One of the great benefits of having a regular yoga practice is that I know I will have some dedicated “me” time, each week. This month, as we consider how to make time, maybe reflect on how creating time to regularly practice yoga is a way of putting yourself – you and your health – first.

When I lived in London I used to take a regular yoga class at my local gym on a Tuesday evening. I would race out of work, run for the tube then the train, do some work on the train, walk to my house as fast as I could, change clothes and rush off to the gym, arriving at my yoga class stressed and head in a whirl. I would dash into the room and roll out my mat in a whoosh. Then I would lie down, give a really deep sigh, close my eyes and close out all the other women and men, giving myself a few moments of peace. By the end of the 60 minute class (which always included that my favourite part of the class called “savasana”, rest!), I left feeling much calmer and more present.

Regular practice

When I first took up yoga it felt like I had added another item onto an ever increasing “to do” list. London life was so busy, running around with work, meeting friends, renovating the house and studying for a Masters degree. I had to keep reminding myself to prioritise regular yoga classes, feeling like I was wasting time that could be better spent crossing off some of those items on the “to do” list. As the months and years increased, I kept going to that class, and added other classes into my week. With this regular practice I came to realise that the sixty minutes that I spent in a yoga class helped me to reset myself. My mind became a little bit calmer, and when my mind was calmer, time seemed to stretch itself a little more – so that I felt that I had more time to do things. I found that I could focus better, and I could make decisions more quickly (and they are often better decisions!).

Be present

Often when I teach one of my yoga classes here at La Crisalida Retreats I start by saying “this is your yoga class, and it is your time on your mat. There is nowhere else to be, nothing else to do, except to be present in your body. Let go of everything that happened before you arrived in the class and let go of all plans for activities that are coming after your class. Ignore the other people around you, there is nothing to compare. Be present on your mat. Be present in your body”. Next time you arrive at a your yoga class, take a moment to mentally shake off everything that has happened, or whatever you might be worrying about.

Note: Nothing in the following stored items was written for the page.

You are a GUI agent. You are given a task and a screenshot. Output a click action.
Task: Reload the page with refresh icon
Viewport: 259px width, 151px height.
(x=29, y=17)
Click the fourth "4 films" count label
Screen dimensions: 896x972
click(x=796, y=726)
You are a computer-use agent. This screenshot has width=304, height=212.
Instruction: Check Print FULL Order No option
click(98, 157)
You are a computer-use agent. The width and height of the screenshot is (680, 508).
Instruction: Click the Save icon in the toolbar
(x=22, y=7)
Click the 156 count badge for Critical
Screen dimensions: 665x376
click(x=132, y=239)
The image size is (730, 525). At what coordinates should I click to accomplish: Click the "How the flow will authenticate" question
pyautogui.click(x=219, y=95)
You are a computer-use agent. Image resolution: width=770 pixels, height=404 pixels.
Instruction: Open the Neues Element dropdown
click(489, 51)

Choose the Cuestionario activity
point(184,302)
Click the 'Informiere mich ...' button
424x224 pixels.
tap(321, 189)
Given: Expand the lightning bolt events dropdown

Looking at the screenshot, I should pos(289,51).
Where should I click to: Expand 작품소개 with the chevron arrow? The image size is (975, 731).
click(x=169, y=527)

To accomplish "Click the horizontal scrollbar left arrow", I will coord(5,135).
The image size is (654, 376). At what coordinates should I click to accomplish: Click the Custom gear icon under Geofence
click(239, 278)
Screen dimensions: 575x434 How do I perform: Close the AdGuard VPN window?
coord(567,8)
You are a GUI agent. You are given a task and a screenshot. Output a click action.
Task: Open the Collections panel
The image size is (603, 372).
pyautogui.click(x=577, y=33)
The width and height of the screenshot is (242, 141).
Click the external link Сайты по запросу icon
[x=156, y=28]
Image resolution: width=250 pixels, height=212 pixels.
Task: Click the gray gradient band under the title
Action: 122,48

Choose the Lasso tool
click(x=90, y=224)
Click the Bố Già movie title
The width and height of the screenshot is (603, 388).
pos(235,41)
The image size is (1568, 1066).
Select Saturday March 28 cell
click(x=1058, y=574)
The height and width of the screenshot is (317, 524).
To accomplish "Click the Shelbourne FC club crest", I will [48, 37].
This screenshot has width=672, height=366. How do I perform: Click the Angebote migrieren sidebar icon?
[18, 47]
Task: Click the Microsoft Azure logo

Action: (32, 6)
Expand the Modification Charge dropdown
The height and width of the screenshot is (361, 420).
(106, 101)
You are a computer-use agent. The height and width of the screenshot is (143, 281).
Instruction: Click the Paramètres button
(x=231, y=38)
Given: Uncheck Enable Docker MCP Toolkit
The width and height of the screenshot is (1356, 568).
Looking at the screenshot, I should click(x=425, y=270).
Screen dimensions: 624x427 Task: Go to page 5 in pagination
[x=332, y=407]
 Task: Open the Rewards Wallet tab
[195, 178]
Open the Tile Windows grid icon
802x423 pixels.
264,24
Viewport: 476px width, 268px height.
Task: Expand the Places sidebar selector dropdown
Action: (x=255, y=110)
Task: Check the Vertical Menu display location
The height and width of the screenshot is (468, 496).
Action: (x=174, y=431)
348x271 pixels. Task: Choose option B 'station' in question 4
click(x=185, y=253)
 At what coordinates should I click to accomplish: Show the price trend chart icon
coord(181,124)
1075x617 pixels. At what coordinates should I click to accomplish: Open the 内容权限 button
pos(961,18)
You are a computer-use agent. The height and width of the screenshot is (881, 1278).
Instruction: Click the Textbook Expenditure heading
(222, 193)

How do you centre yourself?

Now, when I attend a yoga class I usually aim to arrive a couple of minutes before the class begins and roll out my mat. I then settle myself into wide knee childs pose, eyes closed, hands next to my feet, and focus on my breathing. I find this is a great way to centre myself, to prepare myself for the class. As you wait for your next yoga class to begin, consider how you would like to start your practice. Take a moment to fully arrive on your mat and in your body.

Many teachers will open a class with some time for breathing, a body scan, or another technique to enable you to become present. Give it your full attention. It´s an important part of the class and you will reap great benefits from doing this.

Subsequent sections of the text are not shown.